> [TASK] Keep every line of the data below that has the string "computer" and present those lines.

> [MATERIALS PROVIDED]
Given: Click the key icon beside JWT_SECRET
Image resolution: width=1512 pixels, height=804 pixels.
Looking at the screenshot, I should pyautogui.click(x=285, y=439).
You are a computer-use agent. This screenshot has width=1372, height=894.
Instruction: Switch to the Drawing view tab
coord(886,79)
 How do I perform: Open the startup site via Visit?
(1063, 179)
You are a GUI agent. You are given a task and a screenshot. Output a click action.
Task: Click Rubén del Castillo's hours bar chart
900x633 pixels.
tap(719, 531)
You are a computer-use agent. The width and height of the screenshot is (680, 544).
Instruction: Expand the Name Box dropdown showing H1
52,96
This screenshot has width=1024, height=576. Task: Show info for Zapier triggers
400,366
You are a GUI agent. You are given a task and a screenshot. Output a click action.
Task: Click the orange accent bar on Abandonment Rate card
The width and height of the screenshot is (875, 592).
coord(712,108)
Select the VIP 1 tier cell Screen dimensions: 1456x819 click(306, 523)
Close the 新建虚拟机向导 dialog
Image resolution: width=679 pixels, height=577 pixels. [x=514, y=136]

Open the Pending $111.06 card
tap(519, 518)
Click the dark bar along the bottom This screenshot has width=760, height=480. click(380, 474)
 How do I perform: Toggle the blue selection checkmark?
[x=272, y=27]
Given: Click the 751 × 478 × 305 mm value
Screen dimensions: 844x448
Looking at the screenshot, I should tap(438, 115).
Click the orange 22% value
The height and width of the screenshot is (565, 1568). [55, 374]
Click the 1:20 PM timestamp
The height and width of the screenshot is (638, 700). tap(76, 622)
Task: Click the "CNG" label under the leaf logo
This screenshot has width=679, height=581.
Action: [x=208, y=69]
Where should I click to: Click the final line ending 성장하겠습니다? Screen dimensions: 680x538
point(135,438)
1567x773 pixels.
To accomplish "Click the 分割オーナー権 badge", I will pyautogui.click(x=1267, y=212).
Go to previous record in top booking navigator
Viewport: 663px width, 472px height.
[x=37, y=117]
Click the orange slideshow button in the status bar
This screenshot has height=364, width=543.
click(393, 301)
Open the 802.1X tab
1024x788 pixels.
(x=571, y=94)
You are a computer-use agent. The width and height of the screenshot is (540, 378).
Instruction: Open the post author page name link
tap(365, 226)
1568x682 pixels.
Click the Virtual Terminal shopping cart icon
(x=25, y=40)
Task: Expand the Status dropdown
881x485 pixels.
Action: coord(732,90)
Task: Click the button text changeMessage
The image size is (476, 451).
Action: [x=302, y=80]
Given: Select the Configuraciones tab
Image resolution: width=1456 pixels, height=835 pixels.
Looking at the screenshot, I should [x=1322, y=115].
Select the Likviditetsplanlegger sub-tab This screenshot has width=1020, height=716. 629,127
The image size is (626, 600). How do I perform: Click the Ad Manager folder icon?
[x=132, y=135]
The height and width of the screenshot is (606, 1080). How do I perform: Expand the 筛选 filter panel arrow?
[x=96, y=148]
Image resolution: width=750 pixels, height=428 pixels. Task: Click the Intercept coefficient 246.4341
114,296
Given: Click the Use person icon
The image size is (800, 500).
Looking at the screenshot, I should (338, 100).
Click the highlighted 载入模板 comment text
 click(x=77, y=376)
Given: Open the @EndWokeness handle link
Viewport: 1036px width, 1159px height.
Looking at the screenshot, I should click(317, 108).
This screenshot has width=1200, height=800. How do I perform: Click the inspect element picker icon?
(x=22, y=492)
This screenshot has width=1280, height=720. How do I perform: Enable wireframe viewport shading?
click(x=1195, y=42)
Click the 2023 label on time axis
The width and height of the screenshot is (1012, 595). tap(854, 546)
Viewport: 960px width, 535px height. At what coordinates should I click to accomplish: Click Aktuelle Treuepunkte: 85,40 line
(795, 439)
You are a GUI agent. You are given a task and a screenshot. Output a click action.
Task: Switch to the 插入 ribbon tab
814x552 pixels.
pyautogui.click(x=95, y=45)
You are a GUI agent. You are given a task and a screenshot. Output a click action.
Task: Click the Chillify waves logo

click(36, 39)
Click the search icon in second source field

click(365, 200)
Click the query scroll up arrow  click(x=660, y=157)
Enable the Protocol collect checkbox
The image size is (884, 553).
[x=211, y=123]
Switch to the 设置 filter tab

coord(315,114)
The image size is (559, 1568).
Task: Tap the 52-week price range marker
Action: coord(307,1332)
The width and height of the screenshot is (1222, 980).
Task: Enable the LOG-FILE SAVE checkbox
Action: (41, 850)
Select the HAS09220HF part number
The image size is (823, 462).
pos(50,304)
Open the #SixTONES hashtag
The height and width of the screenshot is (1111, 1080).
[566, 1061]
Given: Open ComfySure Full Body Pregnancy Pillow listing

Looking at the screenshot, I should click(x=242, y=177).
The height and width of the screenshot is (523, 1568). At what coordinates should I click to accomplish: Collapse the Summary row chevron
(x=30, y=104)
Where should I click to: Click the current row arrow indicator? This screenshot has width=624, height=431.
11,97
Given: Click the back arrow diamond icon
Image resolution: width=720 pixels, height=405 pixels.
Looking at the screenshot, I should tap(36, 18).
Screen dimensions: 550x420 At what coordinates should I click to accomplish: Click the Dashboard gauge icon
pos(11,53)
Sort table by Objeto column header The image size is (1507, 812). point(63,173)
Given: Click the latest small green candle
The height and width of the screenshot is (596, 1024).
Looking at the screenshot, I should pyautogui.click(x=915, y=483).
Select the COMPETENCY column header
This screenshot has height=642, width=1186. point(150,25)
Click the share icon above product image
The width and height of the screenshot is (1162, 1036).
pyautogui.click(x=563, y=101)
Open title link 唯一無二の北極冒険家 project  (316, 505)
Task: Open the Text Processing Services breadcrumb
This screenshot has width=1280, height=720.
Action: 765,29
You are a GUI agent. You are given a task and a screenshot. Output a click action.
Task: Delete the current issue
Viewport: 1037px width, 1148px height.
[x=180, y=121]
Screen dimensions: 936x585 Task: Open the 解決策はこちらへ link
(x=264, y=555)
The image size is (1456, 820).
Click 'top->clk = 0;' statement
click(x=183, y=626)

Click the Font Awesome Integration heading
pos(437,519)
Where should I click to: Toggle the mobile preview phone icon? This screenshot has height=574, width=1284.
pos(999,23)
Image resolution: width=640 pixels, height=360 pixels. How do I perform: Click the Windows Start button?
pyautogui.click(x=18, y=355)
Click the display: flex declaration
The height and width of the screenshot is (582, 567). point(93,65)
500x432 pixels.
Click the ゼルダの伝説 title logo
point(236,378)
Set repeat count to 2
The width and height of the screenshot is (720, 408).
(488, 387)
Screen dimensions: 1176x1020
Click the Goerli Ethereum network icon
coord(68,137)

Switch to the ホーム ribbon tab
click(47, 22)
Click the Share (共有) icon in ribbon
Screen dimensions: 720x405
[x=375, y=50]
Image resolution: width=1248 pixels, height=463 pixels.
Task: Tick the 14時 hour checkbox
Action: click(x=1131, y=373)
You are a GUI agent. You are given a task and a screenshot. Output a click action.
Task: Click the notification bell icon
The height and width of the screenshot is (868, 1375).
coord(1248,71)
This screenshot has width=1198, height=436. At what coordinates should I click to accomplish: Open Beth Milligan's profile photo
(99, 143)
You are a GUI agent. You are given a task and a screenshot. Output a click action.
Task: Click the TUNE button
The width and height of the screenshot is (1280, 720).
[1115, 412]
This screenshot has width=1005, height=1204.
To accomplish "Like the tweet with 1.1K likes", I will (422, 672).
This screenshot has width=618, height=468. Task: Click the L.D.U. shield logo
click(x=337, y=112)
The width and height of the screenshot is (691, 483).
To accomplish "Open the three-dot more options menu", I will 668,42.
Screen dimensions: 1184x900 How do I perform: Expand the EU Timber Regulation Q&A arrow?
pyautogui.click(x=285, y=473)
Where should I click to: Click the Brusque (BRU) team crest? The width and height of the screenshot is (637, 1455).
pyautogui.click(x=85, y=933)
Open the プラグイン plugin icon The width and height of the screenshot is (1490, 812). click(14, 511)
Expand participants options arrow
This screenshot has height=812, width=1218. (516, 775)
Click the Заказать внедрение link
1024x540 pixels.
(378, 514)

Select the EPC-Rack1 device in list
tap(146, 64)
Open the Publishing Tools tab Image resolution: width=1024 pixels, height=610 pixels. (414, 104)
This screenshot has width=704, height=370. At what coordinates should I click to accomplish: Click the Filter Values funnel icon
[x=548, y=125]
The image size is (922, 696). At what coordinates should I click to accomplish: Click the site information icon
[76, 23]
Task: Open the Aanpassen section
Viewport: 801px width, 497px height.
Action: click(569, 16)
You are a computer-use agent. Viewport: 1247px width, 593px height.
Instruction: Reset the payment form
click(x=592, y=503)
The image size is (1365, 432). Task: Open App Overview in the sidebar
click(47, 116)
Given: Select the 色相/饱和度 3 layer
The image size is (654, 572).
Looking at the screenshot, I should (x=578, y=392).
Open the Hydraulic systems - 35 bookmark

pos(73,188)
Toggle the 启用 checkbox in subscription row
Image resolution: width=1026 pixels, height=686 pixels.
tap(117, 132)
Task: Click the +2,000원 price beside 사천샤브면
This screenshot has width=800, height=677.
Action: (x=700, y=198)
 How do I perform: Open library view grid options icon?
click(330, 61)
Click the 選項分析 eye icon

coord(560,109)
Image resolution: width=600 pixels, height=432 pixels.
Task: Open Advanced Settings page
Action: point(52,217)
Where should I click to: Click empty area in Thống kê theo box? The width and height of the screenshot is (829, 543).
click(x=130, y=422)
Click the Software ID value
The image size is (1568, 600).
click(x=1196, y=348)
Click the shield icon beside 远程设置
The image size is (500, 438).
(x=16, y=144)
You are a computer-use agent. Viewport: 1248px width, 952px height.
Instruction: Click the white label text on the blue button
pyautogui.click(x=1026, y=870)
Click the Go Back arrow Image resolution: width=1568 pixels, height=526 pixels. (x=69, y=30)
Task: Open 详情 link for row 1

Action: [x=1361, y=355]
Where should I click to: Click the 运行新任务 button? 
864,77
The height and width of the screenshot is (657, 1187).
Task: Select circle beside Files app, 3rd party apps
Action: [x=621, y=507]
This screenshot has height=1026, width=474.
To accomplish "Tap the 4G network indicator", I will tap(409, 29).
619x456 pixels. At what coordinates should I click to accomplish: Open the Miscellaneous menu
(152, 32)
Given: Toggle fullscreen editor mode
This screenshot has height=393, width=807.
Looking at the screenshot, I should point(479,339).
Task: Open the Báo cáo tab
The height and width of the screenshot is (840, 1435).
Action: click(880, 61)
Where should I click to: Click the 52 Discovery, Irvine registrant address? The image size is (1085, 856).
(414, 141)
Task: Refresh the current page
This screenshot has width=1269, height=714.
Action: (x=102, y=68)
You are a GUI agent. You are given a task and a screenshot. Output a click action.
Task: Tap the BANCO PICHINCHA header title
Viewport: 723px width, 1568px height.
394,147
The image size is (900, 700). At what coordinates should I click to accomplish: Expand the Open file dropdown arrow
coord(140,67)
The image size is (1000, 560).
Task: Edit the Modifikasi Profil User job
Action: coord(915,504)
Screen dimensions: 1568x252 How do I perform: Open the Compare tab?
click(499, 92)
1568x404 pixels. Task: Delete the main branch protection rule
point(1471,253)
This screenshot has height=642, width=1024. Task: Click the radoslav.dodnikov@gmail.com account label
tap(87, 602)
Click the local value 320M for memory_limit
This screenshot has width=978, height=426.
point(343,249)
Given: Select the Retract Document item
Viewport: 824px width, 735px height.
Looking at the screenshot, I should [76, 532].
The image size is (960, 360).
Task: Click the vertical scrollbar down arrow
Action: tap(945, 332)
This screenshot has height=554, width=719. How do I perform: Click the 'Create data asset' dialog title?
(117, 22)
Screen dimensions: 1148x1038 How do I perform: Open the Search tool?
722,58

> [RESULT BELOW]
You are a computer-use agent. This screenshot has width=1372, height=894.
You are a computer-use agent. The width and height of the screenshot is (680, 544).
You are a computer-use agent. The width and height of the screenshot is (540, 378).
You are a computer-use agent. Viewport: 1247px width, 593px height.
You are a computer-use agent. Viewport: 1248px width, 952px height.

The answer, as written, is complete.